**Source data:**
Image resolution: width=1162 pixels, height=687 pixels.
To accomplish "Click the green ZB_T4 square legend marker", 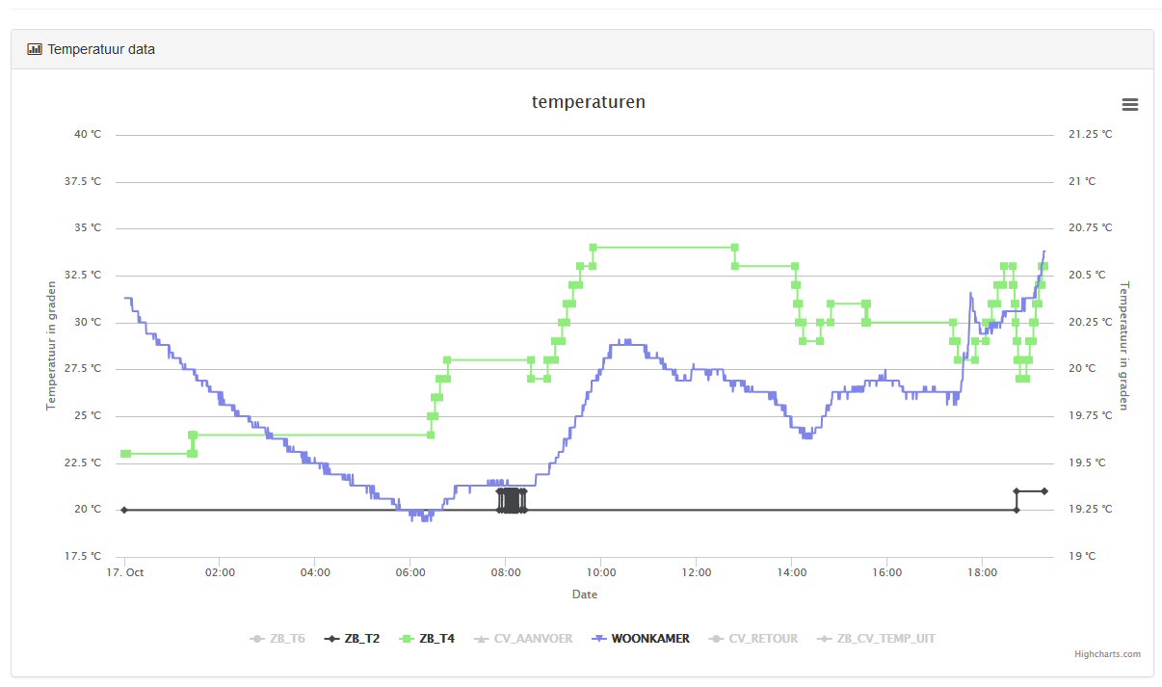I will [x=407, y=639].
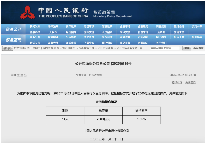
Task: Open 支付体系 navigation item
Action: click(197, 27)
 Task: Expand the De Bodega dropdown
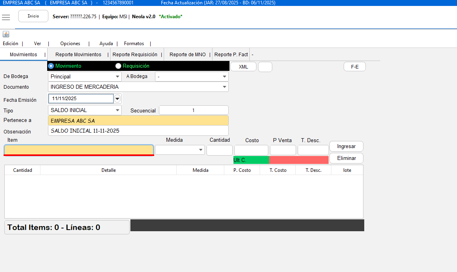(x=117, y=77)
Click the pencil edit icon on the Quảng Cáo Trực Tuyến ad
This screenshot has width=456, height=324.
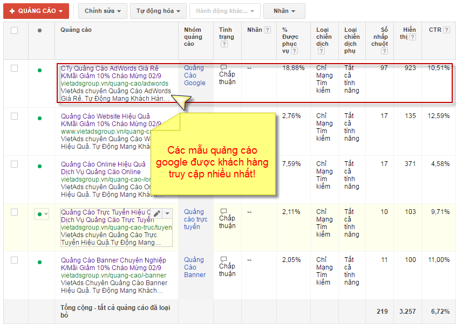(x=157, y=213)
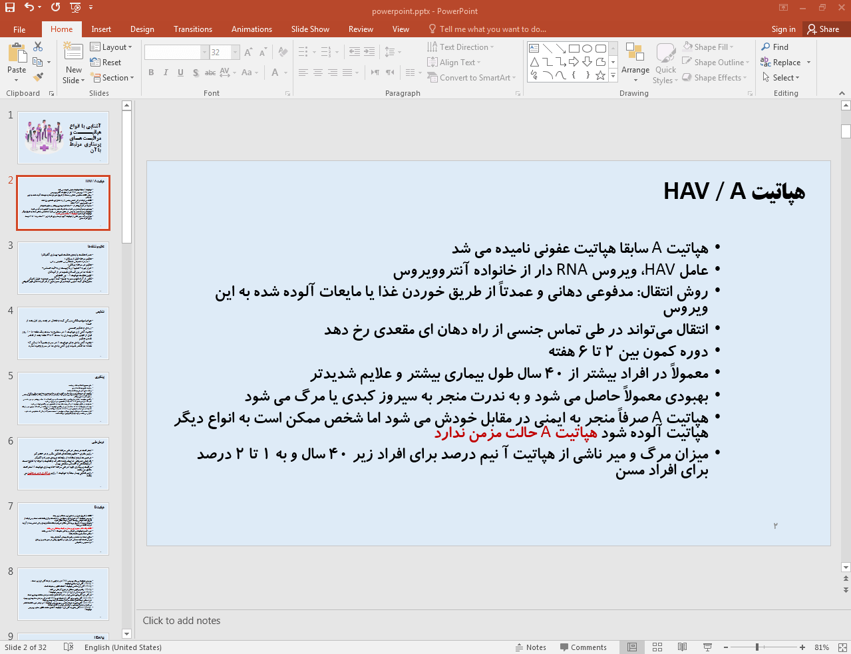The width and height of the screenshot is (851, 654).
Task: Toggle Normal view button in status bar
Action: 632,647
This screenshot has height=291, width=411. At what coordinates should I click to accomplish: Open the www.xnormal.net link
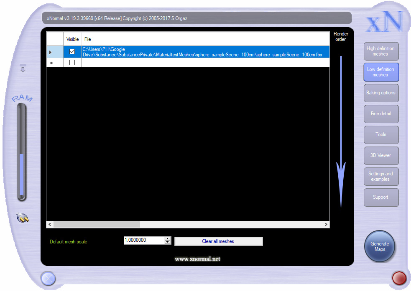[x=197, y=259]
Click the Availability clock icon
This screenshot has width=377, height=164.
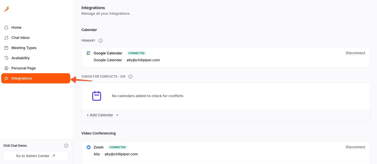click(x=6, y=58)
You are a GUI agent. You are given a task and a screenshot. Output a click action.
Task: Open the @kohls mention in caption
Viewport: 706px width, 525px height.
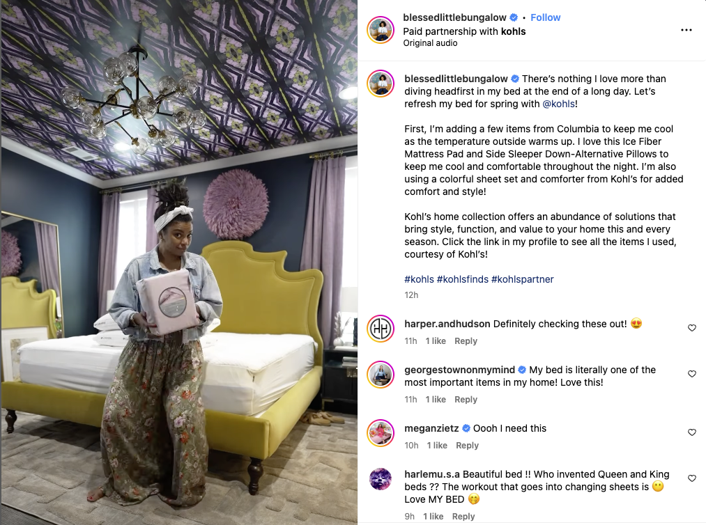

**About this task:** Restate word for word only the lines that run from the line holding "This screenshot has height=291, width=411." to the end of the data, both ends kept, leaving every picture out.

**Reply:**
This screenshot has height=291, width=411. At what coordinates should I click to accomplish: Open the www.xnormal.net link
[x=197, y=259]
Click the Availability clock icon
This screenshot has width=377, height=164.
click(x=6, y=58)
You are a GUI agent. You are given a task and a screenshot. Output a click action.
Task: Open the @kohls mention in caption
Viewport: 706px width, 525px height.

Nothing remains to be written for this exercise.